*What you have to do:*
Please write out the passage on autumn word for word, everything from "But autumn’s wind" down to "dark after dinner.".
------ Page text ------
Autumn begins in early October in the Pacific NW. For some reason Portland and its surroundings have a history of horrific October windstorms and this year was no exception: a tornado blew through Manzanita a few weeks ago. It spent just a minute on the ground, but it created a path of destruction that stretched from the beach to the highway. Fortunately, our house, which was just a few hundred feet from the worst damage, escaped without a scratch.

But autumn’s wind and rain means more than storm damage. It also means leaves, leaves, and more leaves. I’ve spent the past 6 weeks raking at all hours of the day, piling them up before I go to work in the morning, and then returning to the street for another round of raking in the dark after dinner.

There is beauty in this task: raking gives me a “virtuous excuse” to go outside and admire nature’s bounty. I think of the Leaf Man in Harry Nilsson’s The Point and smile at the riches I’m piling up. I think of the zen koan in which a student sweeps up every leaf to create the ideal garden for his master’s guests only to watch the enlightened master reach up, shake a few leaves onto the just-swept garden, and say, “Perfect!” And I leave a few leaves behind even as I keep sweeping.

Autumn is also the best time for walking. My wife and I went to the Japanese Garden last Sunday to admire the Japanese maples, but we were too late. Almost all of them were naked. And yet, as we slowly made our way back to the car we discovered plenty of red-cheeked maples to admire in the hillside neighborhood. Another lesson about slowing down and letting life happen. A line from Thoreau on this subject:

“I am more interested in the rosy cheek than I am to know what particular diet the maiden fed on.”
------ Listed entries ------
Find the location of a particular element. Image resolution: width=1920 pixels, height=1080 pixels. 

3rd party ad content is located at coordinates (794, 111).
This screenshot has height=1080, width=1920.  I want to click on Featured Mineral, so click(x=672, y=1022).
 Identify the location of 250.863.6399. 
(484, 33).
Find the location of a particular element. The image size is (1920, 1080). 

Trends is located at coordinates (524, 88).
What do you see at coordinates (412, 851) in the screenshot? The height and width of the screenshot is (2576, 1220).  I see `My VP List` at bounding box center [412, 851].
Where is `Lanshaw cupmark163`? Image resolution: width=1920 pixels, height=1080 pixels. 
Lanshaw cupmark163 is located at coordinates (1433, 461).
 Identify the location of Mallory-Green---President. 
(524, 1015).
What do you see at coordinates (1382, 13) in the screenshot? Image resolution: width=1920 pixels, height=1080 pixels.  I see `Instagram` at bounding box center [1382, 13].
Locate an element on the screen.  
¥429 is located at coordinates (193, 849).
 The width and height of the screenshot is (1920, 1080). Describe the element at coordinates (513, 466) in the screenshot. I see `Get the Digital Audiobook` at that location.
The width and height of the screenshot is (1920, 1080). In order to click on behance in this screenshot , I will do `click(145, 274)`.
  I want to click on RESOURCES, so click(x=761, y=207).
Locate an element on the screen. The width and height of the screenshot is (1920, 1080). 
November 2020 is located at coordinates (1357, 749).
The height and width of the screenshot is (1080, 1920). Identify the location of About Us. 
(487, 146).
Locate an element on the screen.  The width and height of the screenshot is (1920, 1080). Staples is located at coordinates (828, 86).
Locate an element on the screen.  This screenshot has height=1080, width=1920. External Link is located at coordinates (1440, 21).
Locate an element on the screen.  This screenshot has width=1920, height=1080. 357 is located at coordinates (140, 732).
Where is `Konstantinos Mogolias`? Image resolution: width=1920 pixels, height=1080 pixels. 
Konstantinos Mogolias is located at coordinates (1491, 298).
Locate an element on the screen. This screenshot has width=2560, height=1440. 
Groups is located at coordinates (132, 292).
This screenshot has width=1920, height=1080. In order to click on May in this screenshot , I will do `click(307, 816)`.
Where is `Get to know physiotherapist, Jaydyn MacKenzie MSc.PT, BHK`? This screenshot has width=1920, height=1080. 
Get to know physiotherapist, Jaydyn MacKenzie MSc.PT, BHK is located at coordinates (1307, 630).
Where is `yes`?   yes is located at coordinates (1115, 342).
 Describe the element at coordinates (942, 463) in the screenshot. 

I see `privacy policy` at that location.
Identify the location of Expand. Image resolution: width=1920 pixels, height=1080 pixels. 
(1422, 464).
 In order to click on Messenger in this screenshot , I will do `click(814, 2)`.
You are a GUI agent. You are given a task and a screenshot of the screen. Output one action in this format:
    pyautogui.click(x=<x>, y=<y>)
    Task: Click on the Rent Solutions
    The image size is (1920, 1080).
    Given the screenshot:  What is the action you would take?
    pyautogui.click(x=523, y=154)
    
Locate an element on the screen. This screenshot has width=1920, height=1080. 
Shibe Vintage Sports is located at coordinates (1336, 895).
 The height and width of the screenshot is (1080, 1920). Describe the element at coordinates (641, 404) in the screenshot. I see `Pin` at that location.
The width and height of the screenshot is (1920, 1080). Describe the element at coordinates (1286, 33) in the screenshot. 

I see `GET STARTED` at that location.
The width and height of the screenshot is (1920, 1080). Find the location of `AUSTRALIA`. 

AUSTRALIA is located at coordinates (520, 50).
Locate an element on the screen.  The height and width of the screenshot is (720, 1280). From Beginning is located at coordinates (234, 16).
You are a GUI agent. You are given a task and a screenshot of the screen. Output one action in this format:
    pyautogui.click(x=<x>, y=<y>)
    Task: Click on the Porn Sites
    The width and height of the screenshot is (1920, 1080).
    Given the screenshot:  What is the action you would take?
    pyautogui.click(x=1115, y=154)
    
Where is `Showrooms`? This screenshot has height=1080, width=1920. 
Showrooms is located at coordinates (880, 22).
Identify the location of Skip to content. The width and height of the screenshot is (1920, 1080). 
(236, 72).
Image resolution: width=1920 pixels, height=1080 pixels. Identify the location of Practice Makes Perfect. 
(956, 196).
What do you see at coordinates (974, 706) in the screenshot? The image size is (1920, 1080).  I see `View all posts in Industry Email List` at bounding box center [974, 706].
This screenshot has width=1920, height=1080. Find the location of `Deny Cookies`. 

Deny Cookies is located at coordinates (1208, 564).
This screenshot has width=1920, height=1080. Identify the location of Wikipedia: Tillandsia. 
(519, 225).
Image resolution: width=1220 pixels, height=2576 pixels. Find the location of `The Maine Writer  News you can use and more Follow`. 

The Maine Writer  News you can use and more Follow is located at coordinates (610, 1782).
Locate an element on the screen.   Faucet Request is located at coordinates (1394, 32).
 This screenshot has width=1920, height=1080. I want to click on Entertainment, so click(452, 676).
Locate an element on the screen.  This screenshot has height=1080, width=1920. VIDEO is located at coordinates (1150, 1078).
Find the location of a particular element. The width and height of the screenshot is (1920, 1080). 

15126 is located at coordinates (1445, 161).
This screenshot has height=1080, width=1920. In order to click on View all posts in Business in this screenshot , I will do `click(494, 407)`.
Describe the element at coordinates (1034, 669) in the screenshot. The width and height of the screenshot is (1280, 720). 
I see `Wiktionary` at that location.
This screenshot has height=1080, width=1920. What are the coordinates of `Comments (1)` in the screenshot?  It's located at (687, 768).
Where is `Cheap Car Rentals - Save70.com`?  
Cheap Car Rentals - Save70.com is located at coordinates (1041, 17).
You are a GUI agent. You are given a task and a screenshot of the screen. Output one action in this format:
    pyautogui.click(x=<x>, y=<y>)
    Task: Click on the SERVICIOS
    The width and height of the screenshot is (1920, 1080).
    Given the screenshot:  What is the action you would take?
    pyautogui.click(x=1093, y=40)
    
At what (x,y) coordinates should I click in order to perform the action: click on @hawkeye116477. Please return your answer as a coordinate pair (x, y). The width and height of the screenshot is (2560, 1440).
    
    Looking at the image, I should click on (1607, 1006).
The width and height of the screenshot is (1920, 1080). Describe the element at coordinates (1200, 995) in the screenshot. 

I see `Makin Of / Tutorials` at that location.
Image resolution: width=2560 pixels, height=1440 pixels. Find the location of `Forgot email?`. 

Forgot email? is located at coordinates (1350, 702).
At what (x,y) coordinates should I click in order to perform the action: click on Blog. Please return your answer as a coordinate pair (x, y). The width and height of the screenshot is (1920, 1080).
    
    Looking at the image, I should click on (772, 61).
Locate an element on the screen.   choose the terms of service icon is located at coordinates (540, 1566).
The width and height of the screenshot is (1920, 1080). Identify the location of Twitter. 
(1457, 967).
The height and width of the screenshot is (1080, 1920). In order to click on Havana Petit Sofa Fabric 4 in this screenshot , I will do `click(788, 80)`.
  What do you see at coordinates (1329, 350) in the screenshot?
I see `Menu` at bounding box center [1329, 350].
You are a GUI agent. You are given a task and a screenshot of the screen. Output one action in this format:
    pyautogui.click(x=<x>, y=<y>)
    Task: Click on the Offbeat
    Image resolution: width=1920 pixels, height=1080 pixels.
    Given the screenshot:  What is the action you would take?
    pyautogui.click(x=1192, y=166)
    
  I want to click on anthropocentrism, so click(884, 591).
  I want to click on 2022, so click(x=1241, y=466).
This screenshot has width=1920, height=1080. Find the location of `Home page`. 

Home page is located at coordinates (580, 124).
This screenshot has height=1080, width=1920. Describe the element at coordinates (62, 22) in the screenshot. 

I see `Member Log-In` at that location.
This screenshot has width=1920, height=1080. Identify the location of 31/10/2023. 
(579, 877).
------
*Correct output:*
But autumn’s wind and rain means more than storm damage. It also means leaves, leaves, and more leaves. I’ve spent the past 6 weeks raking at all hours of the day, piling them up before I go to work in the morning, and then returning to the street for another round of raking in the dark after dinner.